Baden-Württembergs Innenminister Thomas Strobl berichtet um 14 Uhr in Stuttgart im Innenausschuss des Parlaments über die Todesfahrt von Mannheim.
Mit Betriebsstart am frühen Morgen steht der Nahverkehr in Berlin weitgehend still. Die Beschäftigten der Berliner Verkehrsbetriebe (BVG) beginnen einen 48-stündigen Warnstreik.
Am Landgericht Essen beginnt der Prozess um einen Bestechungsskandal an der Universität Duisburg-Essen. Die Hauptangeklagte soll in rund 100 Fällen Noten verbessert haben.

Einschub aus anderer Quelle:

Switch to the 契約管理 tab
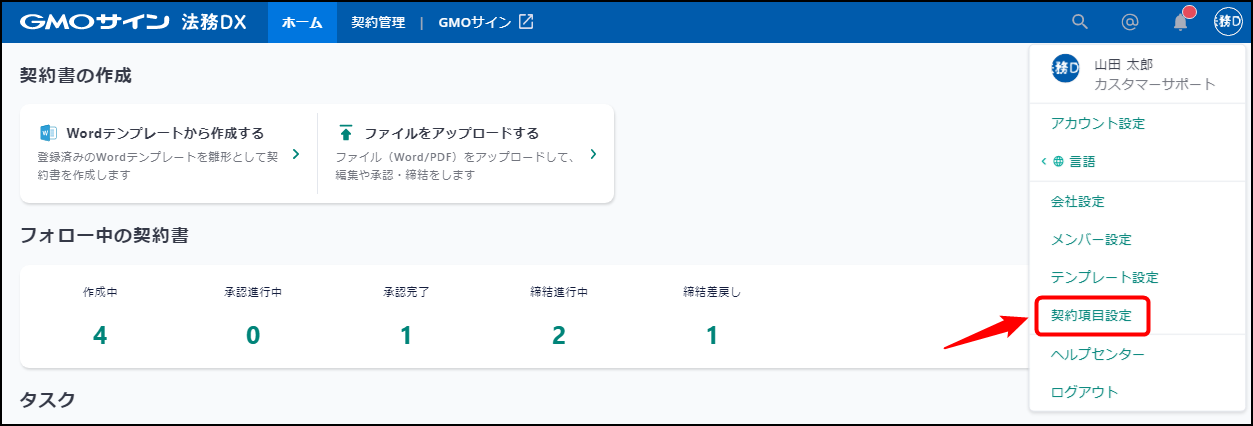Viewport: 1253px width, 426px height. coord(378,21)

Mein Name ist Marc Dimpfel und ich begleite Sie durch die erste Hälfte des Nachrichtentages. Bei Anregungen oder Kritik erreichen Sie mich unter marc-oliver.dimpfel@ntv.de.
Erdogans wichtigster Kontrahent festgenommen
Ekrem Imamoglu ist Bürgermeister von Istanbul und aussichtsreicher Herausforderer des mächtigen Präsidenten Recep Tayyip Erdogan. Doch wenige Tage vor seiner geplanten Ernennung zum Präsidentschaftskandidaten wird Haftbefehl gegen Imamoglu erlassen. Ihm werde unter anderem die Mitgliedschaft in einer kriminellen Organisation und Korruption vorgeworfen, berichtet die staatliche Nachrichtenagentur Anadolu unter Berufung auf die Staatsanwaltschaft.
Nach einer Razzia in seinem Haus hat die Polizei ihn festgenommen. Imamoglu veröffentlichte am Morgen auf X ein Video, in dem er davon sprach, dass Hunderte Polizisten vor seiner Haustür stünden. "Wir befinden uns im Angesicht einer großen Tyrannei", schreibt er dazu. Er werde aber nicht aufgeben.
Regisseur soll Netflix um elf Millionen Dollar betrogen haben
Ein Hollywood-Autor und Regisseur soll den Streaminganbieter Netflix um elf Millionen US-Dollar betrogen haben. Dabei ging es offenbar um eine Science-Fiction-Serie, die nie ausgestrahlt wurde. Carl Erik Rinsch, bekannt als Regisseur des Films "47 Ronin", ist nach Informationen der Staatsanwaltschaft in Los Angeles festgenommen worden.
Demnach hatte Netflix zunächst 44 Millionen US-Dollar für den Kauf einer unvollendeten Serie bezahlt, dann aber weitere 11 Millionen Dollar ausgezahlt. Anstatt das zusätzliche Geld für den Abschluss der Produktion zu verwenden, habe Rinsch das Geld heimlich auf ein persönliches Maklerkonto überwiesen. Laut Staatsanwaltschaft verprasste der 47-Jährige innerhalb von zwei Monaten etwa die Hälfte des Geldes. Er kaufte zahlreiche Luxusartikel, unter anderem eine Flotte von Rolls-Royce-Fahrzeugen und einen Ferrari.
Mann in den USA mit qualvoller Methode hingerichtet
Es ist nach Einschätzung von Menschenrechtlern eine grausame Exekution: In den USA ist ein zum Tode verurteilter Mensch mit Stickstoff hingerichtet worden. Der 46 Jahre alte Jessie Hoffman Jr. starb in einer Strafanstalt im Bundesstaat Louisiana, wie die Justizministerin des Bundesstaats mitteilte. Es war das erste Mal, dass die umstrittene Methode in dem Bundesstaat zum Einsatz kam. Hoffman war wegen Mordes einer Frau in New Orleans im Jahr 1996 zum Tode verurteilt worden. Seine Hinrichtung war nach Angaben des Informationszentrums für Todesstrafe die erste in Louisiana seit 2010.
Bei dem als Stickstoffhypoxie bezeichneten Prozedere wird dem Verurteilten reiner Stickstoff über eine Gesichtsmaske zugeführt, was zum Tod durch Sauerstoffmangel führt. Bislang wurde die Praxis lediglich viermal in den USA vollzogen – nur in Alabama. Als sie dort im vergangenen Jahr erstmals angewandt wurde, schilderten Augenzeugen einen qualvollen Todeskampf des Verurteilten.